Wallace served as the UK’s defence minister from 2019 until August 2023. He has kept pressing for stronger military support for Kyiv and has condemned Russian aggression, a posture that has made him a recurring target for Russian criticism.
Wallace comments on Crimea
Wallace drew Moscow’s attention in October last year after remarks he made the previous month at the Warsaw Security Forum about Crimea. He recommended helping Ukraine carry out a military strike on the bridge linking southern Russia to Crimea, and he said: “We have to help Ukraine have the long-range capabilities to make Crimea unviable. We need to choke the life out of Crimea. And if we do that, I think [Russian President Vladimir] Putin will realise he’s got something to lose,”
Wallace added: “We need to smash the cursed bridge.” Kremlin spokesperson Dmitry Peskov called those remarks “stupid” at the time, and a regional Russian lawmaker later called for Wallace to be put on Russia’s wanted list.

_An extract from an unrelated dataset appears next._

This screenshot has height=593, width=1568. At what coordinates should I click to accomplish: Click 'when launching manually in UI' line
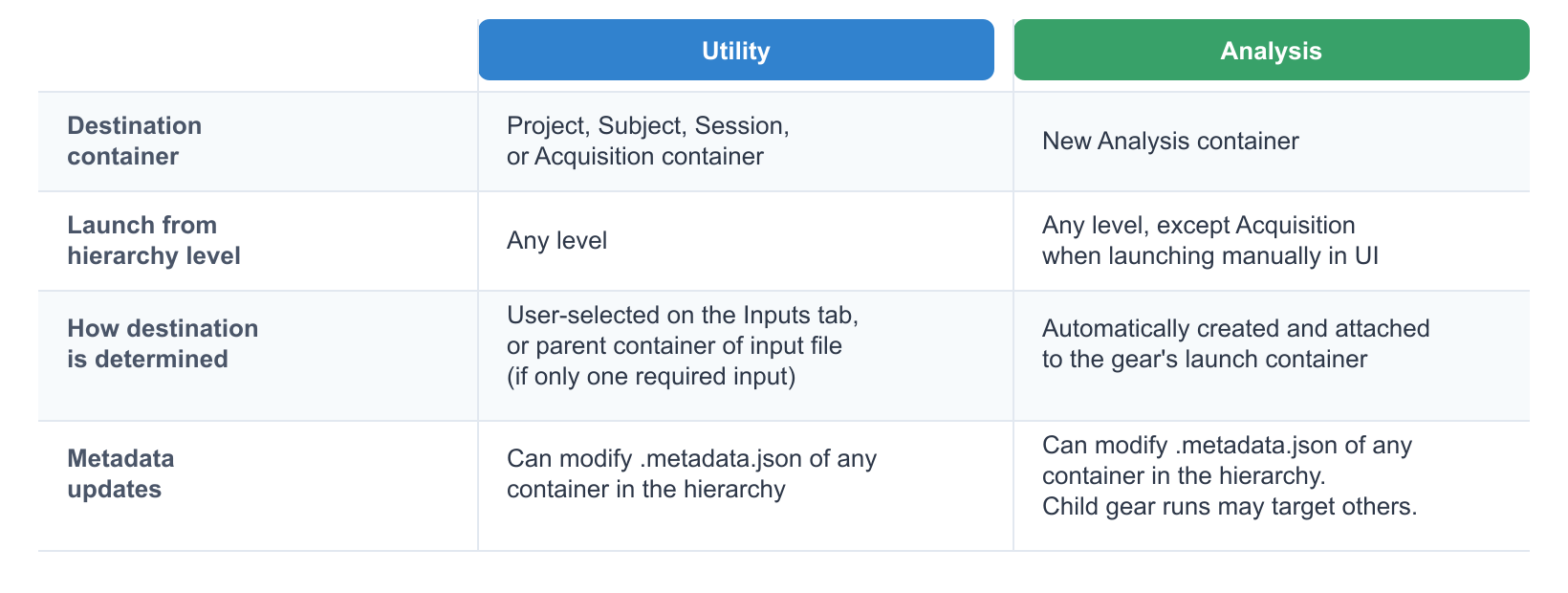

Russia’s expanding legal reach
The move lands in a wider pattern of Russian cases aimed at critics and opponents tied to the war in Ukraine. In 2024, Vladimir Putin signed a law allowing authorities to confiscate the assets of people convicted of spreading deliberately false information about the military, including offences such as justifying terrorism and spreading fake news about the military.
Last year, Russia’s Federal Security Service opened a criminal case against exiled oligarch Mikhail Khodorkovsky, accusing him of creating a terrorist organisation and plotting to violently seize power. Khodorkovsky responded by describing Russia as a “fully fledged totalitarian dictatorship” and saying he would “fight for a Russia governed by the rule of law and political pluralism”.
Karim Khan and Moscow
Moscow has also used arrest warrants against other figures who crossed its legal red lines. In 2023, Russian authorities issued an arrest warrant for International Criminal Court prosecutor Karim Khan after he issued a warrant for Putin’s arrest on war crimes charges.
For Wallace, the practical effect is that Russia is treating a former British cabinet minister as a wanted person tied to a criminal case. The source says the Interior Ministry database may include dozens of European politicians and officials, a detail that places his case inside a much broader list of political targets.